GIVEN TASK: Copy the rows from the line containing "Where should I" through the line containing "The image size is (1116, 1033).", both included, leaving out the pictures.

DATA SUPPLIED:
#####

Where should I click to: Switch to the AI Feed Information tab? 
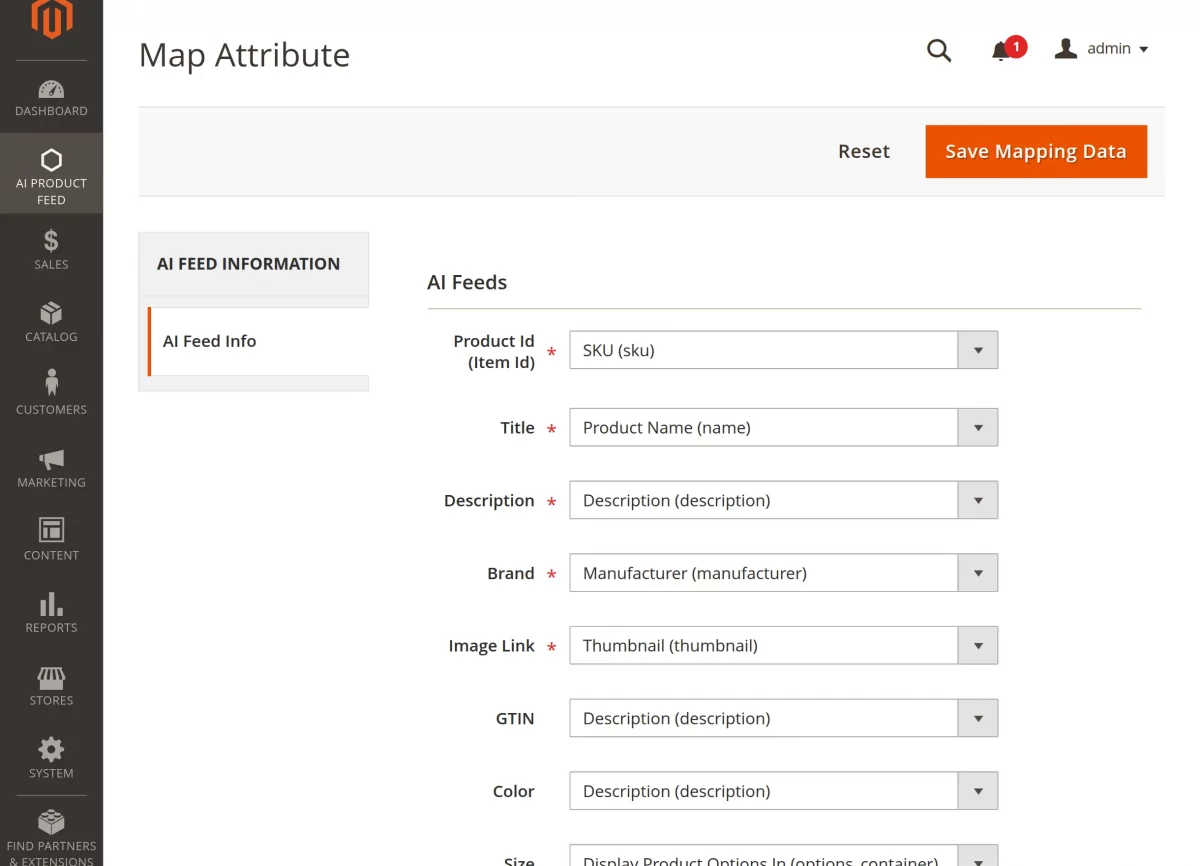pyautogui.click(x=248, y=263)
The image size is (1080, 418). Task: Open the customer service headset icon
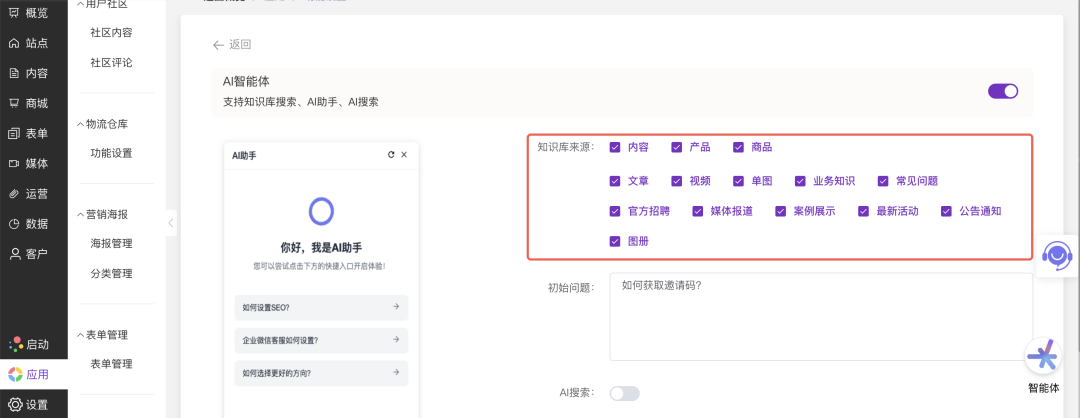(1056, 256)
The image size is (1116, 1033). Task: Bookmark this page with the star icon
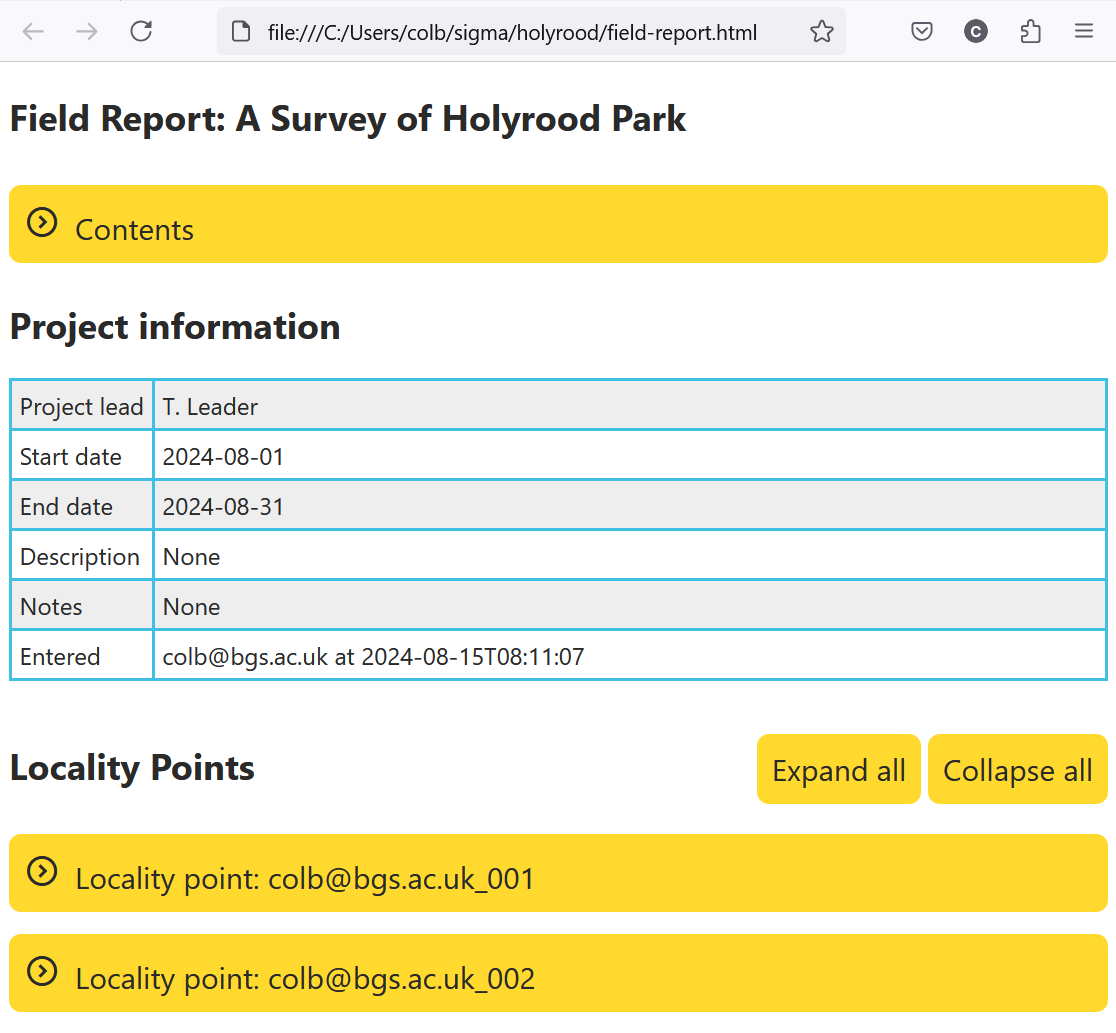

#####

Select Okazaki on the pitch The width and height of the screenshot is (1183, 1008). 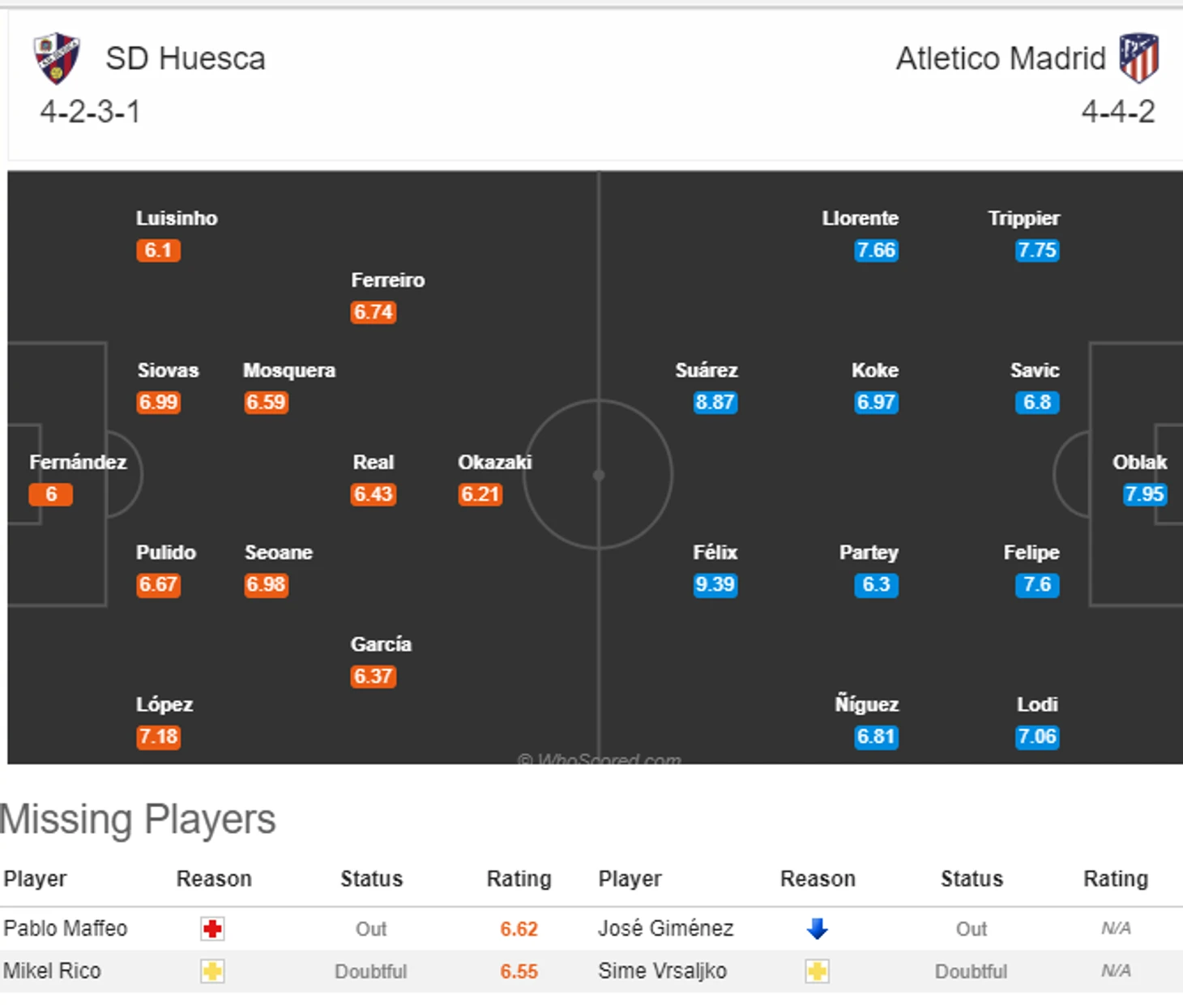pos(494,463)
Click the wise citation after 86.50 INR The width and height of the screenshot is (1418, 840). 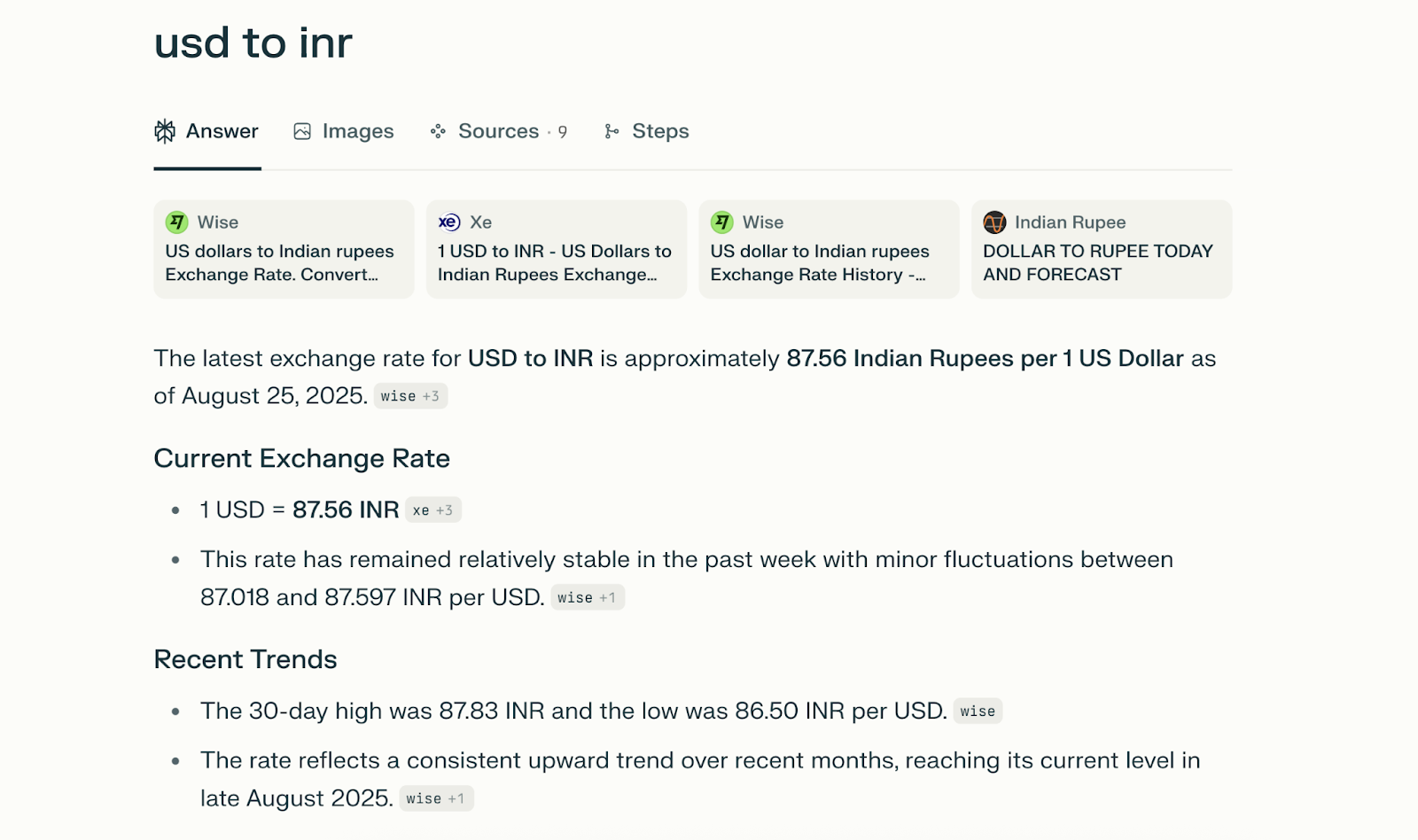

#####

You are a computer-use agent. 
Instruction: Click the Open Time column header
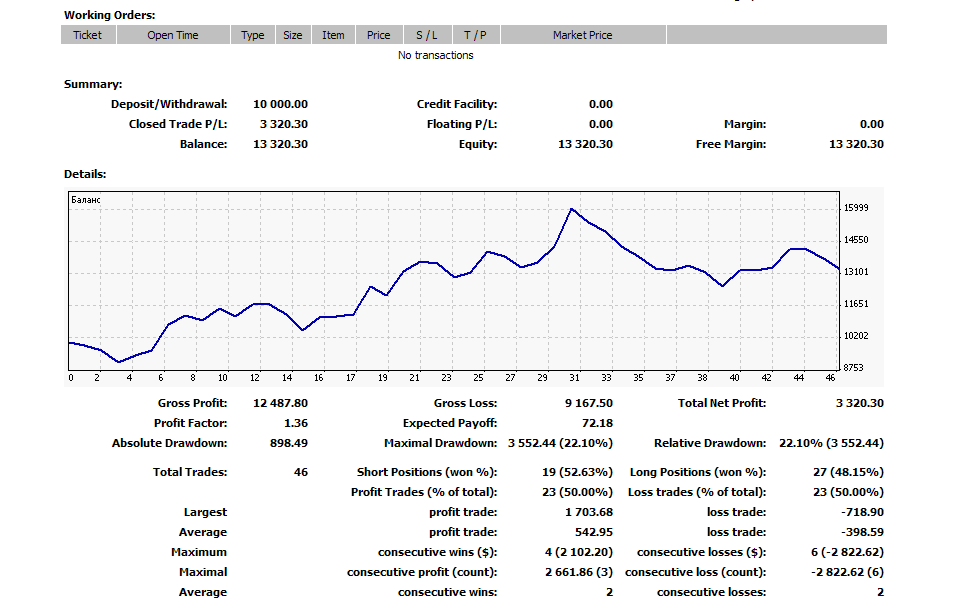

#####

COMPLETED EXERCISE:
Where should I click to: Switch to the AI Feed Information tab? 
pyautogui.click(x=248, y=263)
The image size is (1080, 418). Task: Open the customer service headset icon
(1056, 256)
The image size is (1116, 1033). Task: Bookmark this page with the star icon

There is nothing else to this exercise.